Well, here we are at International Listening Weekend: March 25-27.
Listening is a subject near to my heart because 2 of my 3 children were born with hearing loss.
Both kids use technology to hear--cochlear implants and hearing aids--and are doing great.
When they were babies and young children, I was always thinking about strategies to help them listen and understand speech, help them understand what information they missed (recovery strategies), help them access information in other ways (reading captions, looking for facial expressions).
My job was to pay attention, ask questions to find out what they knew and where the gaps were, repeat information or model how to ask someone else to repeat themselves, find other ways to get the information and advocate for them fiercely.
Oh, plus keep the babies from eating their devices…
How many times have I rescued hearing aids/implants from being devoured (or at least sucked on)? That’s a whole other story!
Add the complexities of "Did you physically hear me?" to "Are you listening or tuning me out?" that we all have, and it's complicated.
We've all been there as parents, babysitters or caretakers:
"It's not time for a cookie, sweetie," I say.
And the child keeps reaching toward the cookie jar.
"Baby, cookies happen after nap time, not now," I say again.

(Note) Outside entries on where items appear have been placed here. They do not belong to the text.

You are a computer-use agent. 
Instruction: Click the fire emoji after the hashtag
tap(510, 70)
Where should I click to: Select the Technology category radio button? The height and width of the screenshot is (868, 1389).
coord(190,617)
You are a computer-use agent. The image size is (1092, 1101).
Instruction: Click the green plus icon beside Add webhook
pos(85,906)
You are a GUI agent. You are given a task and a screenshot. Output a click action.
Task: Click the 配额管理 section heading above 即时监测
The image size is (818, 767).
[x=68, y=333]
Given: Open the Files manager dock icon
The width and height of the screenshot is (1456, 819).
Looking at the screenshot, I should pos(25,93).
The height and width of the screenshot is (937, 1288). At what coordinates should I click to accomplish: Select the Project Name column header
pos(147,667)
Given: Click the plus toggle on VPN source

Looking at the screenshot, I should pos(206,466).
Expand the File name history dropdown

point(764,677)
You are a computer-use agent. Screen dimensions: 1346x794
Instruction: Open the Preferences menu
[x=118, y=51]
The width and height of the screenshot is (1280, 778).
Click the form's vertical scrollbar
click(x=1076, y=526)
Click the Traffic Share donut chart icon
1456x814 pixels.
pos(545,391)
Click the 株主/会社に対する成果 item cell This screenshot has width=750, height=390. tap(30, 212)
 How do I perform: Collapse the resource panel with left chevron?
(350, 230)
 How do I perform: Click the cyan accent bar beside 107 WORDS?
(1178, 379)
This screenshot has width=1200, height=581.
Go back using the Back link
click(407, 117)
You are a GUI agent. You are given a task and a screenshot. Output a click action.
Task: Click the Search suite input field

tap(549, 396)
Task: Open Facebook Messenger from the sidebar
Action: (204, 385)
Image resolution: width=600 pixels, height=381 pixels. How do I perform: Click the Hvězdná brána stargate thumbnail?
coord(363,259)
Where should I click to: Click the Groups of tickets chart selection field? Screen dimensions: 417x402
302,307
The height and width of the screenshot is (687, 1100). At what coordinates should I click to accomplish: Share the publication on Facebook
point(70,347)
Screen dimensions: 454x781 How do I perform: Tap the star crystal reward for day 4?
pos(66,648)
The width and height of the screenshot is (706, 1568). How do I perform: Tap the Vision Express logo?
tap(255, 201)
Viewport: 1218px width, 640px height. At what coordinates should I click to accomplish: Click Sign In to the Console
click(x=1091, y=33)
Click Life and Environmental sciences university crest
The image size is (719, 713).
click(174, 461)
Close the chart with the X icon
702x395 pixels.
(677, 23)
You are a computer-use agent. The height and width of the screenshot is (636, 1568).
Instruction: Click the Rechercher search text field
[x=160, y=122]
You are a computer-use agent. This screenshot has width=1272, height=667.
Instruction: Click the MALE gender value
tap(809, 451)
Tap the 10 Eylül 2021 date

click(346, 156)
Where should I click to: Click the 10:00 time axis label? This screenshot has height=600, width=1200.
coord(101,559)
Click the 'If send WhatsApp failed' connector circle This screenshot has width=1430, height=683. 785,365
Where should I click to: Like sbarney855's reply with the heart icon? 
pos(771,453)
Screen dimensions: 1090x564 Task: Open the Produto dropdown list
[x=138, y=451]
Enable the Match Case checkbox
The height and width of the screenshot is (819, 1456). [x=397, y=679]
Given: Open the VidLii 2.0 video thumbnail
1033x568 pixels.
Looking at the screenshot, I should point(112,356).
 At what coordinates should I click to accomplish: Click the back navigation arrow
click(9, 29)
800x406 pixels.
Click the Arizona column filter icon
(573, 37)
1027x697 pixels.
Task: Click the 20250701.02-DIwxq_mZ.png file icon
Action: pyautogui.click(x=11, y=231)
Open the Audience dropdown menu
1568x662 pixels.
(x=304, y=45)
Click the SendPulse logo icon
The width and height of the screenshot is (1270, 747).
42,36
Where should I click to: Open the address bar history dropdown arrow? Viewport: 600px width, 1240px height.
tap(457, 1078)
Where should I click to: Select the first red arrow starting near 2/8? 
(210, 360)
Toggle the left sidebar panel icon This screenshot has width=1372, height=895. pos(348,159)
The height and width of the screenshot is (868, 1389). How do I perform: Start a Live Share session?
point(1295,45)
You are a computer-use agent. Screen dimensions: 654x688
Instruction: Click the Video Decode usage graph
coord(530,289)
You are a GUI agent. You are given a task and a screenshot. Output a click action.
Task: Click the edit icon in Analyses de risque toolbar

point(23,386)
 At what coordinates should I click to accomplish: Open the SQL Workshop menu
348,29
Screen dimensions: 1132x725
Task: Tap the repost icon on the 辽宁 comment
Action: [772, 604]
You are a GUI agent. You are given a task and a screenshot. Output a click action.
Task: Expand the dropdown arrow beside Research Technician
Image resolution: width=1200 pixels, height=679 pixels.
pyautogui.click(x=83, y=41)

The child's hand is now opening the cookie jar.
And I have to think: Is this a normal child-testing-parent situation? Oh yes. And in my case it might also be a dead battery in a hearing aid that exacerbates the situation.
I will be celebrating International Listening Weekend with gratitude to all the scientists, doctors and volunteers that have made hearing technology possible, all the researchers who have studied brain and speech development, all the D/deaf individuals who have enriched our lives and the amazing parenting stories I've learned.